Novel silicon detector technologies for the HL-LHC ATLAS upgrade

The Large Hadron Collider (LHC) at the European Organization for Nuclear Research (CERN), Geneva, will interrupt its operation in 2023 to be upgraded to high luminosity (HL-LHC) and provide proton-proton collisions with a center of mass energy of ${\sqrt{s} = 14 \, \mathrm{TeV}}$ at a luminosity of ${10^{35} \, \mathrm{cm^{-2}s^{-1}}}$. ATLAS, one of the two general purpose experiments at the LHC, will have to be upgraded to meet the new requirements given by the larger luminosity.

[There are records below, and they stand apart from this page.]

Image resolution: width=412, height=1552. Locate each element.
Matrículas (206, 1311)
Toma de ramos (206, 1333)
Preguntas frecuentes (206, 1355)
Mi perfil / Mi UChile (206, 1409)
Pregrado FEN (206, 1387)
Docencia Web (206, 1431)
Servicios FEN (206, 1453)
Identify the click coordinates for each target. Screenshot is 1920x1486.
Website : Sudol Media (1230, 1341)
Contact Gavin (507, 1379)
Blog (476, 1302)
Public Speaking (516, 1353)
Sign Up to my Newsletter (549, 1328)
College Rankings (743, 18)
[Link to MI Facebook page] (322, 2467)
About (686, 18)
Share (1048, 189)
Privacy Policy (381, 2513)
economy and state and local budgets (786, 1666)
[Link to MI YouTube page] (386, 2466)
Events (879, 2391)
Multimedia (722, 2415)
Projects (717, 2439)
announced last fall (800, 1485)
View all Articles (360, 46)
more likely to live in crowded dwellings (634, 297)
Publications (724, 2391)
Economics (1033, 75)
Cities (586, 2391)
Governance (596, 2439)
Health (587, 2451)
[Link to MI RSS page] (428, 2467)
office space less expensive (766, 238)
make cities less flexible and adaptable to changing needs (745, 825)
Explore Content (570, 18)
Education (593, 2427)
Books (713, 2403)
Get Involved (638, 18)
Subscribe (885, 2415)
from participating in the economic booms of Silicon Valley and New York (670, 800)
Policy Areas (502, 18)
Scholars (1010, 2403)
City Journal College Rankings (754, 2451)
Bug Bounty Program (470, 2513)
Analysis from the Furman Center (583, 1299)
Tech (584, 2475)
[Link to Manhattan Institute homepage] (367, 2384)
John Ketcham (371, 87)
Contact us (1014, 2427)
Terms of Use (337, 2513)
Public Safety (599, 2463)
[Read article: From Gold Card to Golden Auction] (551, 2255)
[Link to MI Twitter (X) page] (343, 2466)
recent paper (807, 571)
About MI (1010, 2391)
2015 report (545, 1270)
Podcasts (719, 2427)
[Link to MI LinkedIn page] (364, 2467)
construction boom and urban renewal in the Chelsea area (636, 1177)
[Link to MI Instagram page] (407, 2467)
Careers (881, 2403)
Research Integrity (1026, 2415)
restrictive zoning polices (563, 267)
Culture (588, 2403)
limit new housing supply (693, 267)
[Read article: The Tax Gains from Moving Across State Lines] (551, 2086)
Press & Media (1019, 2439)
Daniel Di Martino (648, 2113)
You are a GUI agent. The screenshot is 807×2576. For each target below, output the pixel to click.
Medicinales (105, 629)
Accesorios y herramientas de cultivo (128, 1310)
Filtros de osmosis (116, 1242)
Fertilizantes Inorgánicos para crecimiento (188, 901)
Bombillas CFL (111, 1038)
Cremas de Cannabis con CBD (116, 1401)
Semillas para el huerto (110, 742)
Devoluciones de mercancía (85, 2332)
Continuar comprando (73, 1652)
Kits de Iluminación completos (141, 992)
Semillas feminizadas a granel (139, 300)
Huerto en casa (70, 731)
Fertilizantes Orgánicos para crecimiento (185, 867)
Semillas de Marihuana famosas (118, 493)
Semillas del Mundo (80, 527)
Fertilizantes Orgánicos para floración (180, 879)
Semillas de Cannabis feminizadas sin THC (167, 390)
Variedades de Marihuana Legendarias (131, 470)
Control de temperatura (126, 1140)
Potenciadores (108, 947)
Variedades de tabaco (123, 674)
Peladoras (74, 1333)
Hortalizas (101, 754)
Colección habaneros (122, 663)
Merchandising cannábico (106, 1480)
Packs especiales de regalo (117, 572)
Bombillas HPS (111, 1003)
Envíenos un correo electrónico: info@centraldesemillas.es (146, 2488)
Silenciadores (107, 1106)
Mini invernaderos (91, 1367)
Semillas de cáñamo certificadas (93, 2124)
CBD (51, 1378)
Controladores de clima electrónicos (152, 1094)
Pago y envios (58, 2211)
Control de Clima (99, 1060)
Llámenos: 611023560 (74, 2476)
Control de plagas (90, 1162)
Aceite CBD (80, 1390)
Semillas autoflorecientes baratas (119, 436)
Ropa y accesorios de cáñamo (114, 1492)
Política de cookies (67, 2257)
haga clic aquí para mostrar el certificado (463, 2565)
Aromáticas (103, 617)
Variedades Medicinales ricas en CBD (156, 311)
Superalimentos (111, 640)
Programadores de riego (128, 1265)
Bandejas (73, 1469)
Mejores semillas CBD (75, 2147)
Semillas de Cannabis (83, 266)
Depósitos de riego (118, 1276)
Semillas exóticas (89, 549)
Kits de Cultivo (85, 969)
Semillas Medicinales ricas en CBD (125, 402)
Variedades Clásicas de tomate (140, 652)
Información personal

Among other things the ATLAS upgrade foresees the replacement of the Inner Detector with a full silicon Inner Tracker (ITk), with finer granularity and improved radiation tolerance, and the introduction of the High Granularity Timing Detector (HGTD) that will provide timing information of tracks and vertices. Combining the measurements of ITk and HGTD it will be possible to resolve vertices close in space but separated in time, improving the ATLAS reconstruction performance. In this thesis two novel silicon detector technologies are investigated for applications in the HGTD and ITk, the Low Gain Avalanche Detectors (LGAD) and the HV-CMOS technologies. The LGAD technology consists of planar n-on-p silicon detectors with a highly doped p-type implantation underneath the n-type electrode that is designed to increase the gain of the sensor through impact ionization. It was originally developed for radiation hard tracking detectors but the fine segmentation of the electrode proved to affect the charge multiplication mechanism and no gain has been observed on segmented devices. On the other hand, thin LGAD detectors have shown a time resolution of about ${30 \, \mathrm{ps}}$ on the detection of minimum ionizing particles and it was chosen as the baseline technology for the HGTD sensors. Studies of LGAD sensors, before and after irradiation, were first performed in the context of this thesis. The HV-CMOS technology was originally aimed to provide active pixel sensors with the advantage, compared to the standard hybrid devices, of the AC coupling capability. However, during the R\&D effort, it become clear that monolithic HV-CMOS devices offered the most promising advantages: moderate radiation hardness and cost reduction. This thesis includes the characterization of the first full scale HV-CMOS chip prototype for the ATLAS experiment. This technology is currently being considered as a drop-in option for the outer layer of the ITk pixel detector.